• **EXERCISE OBJECTIVE**
Each of the lines below must be restated exactly.

• **DATA RECORDS**
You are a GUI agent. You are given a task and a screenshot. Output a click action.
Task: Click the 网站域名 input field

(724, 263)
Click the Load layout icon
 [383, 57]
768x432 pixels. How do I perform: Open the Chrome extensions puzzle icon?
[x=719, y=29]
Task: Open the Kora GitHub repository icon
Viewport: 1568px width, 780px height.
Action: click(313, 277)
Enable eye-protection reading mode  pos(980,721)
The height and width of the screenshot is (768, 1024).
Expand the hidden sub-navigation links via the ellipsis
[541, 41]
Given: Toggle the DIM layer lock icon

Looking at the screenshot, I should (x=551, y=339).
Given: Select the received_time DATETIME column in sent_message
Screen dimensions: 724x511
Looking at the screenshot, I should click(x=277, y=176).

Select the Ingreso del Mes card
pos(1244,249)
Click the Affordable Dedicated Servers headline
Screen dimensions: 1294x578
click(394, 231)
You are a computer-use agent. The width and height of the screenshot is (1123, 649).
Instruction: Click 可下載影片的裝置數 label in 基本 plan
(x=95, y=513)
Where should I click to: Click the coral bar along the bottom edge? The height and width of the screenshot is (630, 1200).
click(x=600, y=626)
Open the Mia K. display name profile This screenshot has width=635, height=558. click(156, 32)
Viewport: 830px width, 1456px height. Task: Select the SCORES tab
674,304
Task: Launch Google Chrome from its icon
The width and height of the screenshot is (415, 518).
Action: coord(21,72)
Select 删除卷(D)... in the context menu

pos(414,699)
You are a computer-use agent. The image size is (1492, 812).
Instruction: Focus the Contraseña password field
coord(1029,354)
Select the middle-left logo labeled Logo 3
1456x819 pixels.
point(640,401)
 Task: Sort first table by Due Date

• **THE COMPLETED TASK**
You are a GUI agent. You are given a task and a screenshot. Output a click action.
Task: Click the 网站域名 input field

(724, 263)
Click the Load layout icon
 [383, 57]
768x432 pixels. How do I perform: Open the Chrome extensions puzzle icon?
[x=719, y=29]
Task: Open the Kora GitHub repository icon
Viewport: 1568px width, 780px height.
Action: click(313, 277)
Enable eye-protection reading mode  pos(980,721)
The height and width of the screenshot is (768, 1024).
Expand the hidden sub-navigation links via the ellipsis
[541, 41]
Given: Toggle the DIM layer lock icon

Looking at the screenshot, I should (x=551, y=339).
Given: Select the received_time DATETIME column in sent_message
Screen dimensions: 724x511
Looking at the screenshot, I should click(x=277, y=176).

Select the Ingreso del Mes card
pos(1244,249)
Click the Affordable Dedicated Servers headline
Screen dimensions: 1294x578
click(394, 231)
You are a computer-use agent. The width and height of the screenshot is (1123, 649).
Instruction: Click 可下載影片的裝置數 label in 基本 plan
(x=95, y=513)
Where should I click to: Click the coral bar along the bottom edge? The height and width of the screenshot is (630, 1200).
click(x=600, y=626)
Open the Mia K. display name profile This screenshot has width=635, height=558. click(156, 32)
Viewport: 830px width, 1456px height. Task: Select the SCORES tab
674,304
Task: Launch Google Chrome from its icon
The width and height of the screenshot is (415, 518).
Action: coord(21,72)
Select 删除卷(D)... in the context menu

pos(414,699)
You are a computer-use agent. The image size is (1492, 812).
Instruction: Focus the Contraseña password field
coord(1029,354)
Select the middle-left logo labeled Logo 3
1456x819 pixels.
point(640,401)
 Task: Sort first table by Due Date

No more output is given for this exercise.